Its been many years, maybe 30, that I read a book titled Lifeboat. It was about overpopulation whether country or global. As a young nation more people benefits all. As population grows the benefit lessens for all. As a population increases the benefit for the original population declines and is only a benefit to the new. As population continues to grow the original people have further decline of their lifestyle. The tipping point is far before all share in the poverty. The point of the book was comparing this situation to a lifeboat. A lifeboat that is loaded to the brink of sinking. One more person and it sinks drowning all aboard. It spoke of te earths ability, and a nations ability to provide for a set population. So its ending lesson is the lifeboat comes upon another survivor in the water, and the hard decision is upon them. Do they pull them aboard and all sink? The only course of action is if they pull them aboard and dont want to sink who gets out of the boat? Since we already have people in poverty, and since we already have high taxes do we really have the resources for another 12 million people? Since new arrivals coming from the countries south of us will consume more than they contribute for some number of years ---- China Joe and Nancy get out of the boat because the books lesson was he who calls for another in the boat shall be the one to get out of the boat. I would gladly trade even up democrat for immigrant. :rollin: The democrats promise the lazy the wealth of the industrious while Im sure most immigrants are willing to work, if they dont have democrats saying sit on your ***, drink cervaso, and we will pay you.
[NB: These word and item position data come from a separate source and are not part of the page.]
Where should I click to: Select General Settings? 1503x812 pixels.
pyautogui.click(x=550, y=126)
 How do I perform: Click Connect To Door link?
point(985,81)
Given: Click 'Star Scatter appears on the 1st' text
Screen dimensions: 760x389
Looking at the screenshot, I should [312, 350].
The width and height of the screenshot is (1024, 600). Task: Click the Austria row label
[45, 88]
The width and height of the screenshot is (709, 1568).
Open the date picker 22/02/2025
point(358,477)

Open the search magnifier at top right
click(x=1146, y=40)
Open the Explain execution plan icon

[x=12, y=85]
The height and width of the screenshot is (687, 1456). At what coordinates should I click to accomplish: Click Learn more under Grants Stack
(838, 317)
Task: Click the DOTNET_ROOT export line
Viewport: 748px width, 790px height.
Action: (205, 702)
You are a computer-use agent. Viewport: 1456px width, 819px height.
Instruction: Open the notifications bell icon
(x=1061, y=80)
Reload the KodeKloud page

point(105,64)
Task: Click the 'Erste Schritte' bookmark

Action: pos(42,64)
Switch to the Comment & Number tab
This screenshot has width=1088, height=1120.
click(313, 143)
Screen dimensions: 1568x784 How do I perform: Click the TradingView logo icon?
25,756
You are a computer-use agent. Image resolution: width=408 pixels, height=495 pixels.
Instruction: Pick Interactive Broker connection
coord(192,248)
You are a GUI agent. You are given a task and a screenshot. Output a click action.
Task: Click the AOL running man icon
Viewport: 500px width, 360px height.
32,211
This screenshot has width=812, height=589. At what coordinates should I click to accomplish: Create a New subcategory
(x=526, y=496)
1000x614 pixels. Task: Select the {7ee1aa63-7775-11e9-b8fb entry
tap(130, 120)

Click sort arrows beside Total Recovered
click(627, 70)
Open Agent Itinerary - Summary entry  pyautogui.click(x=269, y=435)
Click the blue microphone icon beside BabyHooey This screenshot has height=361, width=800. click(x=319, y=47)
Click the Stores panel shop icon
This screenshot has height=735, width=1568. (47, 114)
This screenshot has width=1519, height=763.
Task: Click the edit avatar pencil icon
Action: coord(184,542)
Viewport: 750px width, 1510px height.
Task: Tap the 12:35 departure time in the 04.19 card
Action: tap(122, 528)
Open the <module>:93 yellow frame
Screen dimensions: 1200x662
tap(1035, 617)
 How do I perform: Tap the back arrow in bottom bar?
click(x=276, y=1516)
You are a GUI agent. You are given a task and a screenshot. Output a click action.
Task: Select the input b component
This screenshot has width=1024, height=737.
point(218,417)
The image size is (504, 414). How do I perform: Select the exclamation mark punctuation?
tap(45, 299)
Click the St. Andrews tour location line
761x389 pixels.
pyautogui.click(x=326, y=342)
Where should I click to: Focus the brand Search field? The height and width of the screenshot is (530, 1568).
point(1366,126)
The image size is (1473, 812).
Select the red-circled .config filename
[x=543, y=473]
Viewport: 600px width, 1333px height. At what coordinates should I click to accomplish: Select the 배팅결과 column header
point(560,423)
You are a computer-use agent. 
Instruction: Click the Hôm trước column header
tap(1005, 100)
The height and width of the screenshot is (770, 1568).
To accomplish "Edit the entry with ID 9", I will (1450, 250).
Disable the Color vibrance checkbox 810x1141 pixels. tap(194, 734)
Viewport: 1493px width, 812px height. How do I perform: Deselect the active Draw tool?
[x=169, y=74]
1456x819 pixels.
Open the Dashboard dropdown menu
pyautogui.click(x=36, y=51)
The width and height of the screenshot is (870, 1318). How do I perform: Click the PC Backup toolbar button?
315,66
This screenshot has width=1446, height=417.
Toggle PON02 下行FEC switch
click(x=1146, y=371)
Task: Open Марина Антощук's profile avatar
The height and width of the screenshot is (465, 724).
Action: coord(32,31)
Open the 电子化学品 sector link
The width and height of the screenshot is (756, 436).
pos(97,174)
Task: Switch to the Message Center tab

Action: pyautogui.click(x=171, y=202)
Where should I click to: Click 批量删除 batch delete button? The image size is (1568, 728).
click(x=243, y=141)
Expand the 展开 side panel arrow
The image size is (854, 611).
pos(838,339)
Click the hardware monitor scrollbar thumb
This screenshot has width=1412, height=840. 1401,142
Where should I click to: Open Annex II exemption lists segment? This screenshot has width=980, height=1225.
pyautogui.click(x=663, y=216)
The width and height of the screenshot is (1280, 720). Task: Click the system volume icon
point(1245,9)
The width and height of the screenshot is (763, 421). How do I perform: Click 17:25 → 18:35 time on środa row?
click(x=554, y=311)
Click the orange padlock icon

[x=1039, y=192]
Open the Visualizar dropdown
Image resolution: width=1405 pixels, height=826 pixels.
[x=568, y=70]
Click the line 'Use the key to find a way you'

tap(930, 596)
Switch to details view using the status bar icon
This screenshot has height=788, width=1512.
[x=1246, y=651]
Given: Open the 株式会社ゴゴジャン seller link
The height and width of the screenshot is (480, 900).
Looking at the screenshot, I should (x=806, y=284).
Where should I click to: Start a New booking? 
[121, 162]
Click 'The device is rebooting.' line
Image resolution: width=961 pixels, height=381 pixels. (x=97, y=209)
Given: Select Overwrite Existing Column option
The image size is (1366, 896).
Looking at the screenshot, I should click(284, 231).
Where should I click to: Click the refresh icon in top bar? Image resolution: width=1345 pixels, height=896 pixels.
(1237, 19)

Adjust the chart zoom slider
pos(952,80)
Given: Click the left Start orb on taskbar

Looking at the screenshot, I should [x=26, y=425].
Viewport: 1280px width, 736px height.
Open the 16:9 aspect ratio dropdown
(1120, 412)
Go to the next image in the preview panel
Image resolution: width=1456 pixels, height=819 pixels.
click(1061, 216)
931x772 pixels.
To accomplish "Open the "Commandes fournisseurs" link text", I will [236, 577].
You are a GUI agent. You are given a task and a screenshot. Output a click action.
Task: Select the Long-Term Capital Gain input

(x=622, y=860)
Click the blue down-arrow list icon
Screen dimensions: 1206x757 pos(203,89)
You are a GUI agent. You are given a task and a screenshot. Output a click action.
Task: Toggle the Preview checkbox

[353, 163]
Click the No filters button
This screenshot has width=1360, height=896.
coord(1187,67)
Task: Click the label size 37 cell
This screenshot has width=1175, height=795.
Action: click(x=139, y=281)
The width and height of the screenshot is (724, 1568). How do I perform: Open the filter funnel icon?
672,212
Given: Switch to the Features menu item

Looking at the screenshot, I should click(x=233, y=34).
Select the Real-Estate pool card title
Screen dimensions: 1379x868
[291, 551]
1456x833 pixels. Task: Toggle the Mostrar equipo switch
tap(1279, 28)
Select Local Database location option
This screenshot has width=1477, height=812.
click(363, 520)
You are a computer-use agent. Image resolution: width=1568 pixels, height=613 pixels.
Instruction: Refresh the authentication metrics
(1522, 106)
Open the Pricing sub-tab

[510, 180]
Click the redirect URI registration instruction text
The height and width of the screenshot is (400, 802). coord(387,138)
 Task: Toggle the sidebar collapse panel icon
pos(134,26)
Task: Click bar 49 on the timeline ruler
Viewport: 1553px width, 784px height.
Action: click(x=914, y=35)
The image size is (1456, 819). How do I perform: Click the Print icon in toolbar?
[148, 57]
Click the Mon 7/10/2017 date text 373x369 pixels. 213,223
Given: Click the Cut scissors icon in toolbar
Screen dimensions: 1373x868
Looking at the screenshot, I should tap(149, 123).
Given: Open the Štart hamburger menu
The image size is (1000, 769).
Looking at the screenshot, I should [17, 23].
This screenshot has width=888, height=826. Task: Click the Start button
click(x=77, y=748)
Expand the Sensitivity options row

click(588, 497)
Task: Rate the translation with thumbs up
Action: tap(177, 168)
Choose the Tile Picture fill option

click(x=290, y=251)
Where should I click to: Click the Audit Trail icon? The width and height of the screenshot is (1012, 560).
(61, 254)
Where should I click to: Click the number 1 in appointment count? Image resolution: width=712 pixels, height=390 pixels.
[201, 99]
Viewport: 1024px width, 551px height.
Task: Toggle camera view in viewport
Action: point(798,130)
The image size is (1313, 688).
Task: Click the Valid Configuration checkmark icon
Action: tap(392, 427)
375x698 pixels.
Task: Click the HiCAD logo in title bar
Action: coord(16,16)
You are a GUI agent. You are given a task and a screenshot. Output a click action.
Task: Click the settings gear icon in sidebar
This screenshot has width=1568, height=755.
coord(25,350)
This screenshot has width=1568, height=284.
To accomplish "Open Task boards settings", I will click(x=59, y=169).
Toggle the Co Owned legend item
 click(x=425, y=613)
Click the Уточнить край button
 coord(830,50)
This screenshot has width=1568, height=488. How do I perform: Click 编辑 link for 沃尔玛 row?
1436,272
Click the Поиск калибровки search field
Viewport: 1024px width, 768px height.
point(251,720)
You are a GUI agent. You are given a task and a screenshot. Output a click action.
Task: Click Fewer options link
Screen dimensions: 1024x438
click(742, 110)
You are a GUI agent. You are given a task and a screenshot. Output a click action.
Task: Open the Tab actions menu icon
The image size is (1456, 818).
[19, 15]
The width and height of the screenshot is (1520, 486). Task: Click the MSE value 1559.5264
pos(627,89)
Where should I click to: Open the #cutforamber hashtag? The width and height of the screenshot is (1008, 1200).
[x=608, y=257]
Trumps economy could support more people, but at the expence of dwindling recources. Biden will rejoin the Paris global climate accord and do other things to tie up recources and also let in more immigrants to strain the economy and lower the lifestyle for all to share in the misery. His solution will be to further sell out to China. In the end Trump wall will keep people in not out.


----------



## KEN W (Feb 22, 2002)

Remember when Don the Con was going to drain the swamp? He claimed Obama's rule limiting lobbing by former elected officials for 2 years as weak and full of loop holes so he made it 5 years.

Now he eliminated it all together so he and his kids can be swimming in the swamp.

Trump Revokes Lobbying Ban He Signed At The Beginning Of His Presidency

https://www.forbes.com/sites/andrew...- ... 517ba644b9

President Donald Trump, in one of his last acts as president, revoked his own executive order requiring federal government appointees to sign a pledge to not lobby the agencies in which they worked for five years after leaving the administration.

What else can we expect? Don the Con only looks after himself. :eyeroll: :eyeroll:

The worst president in history, move over Carter we have a new number one!


----------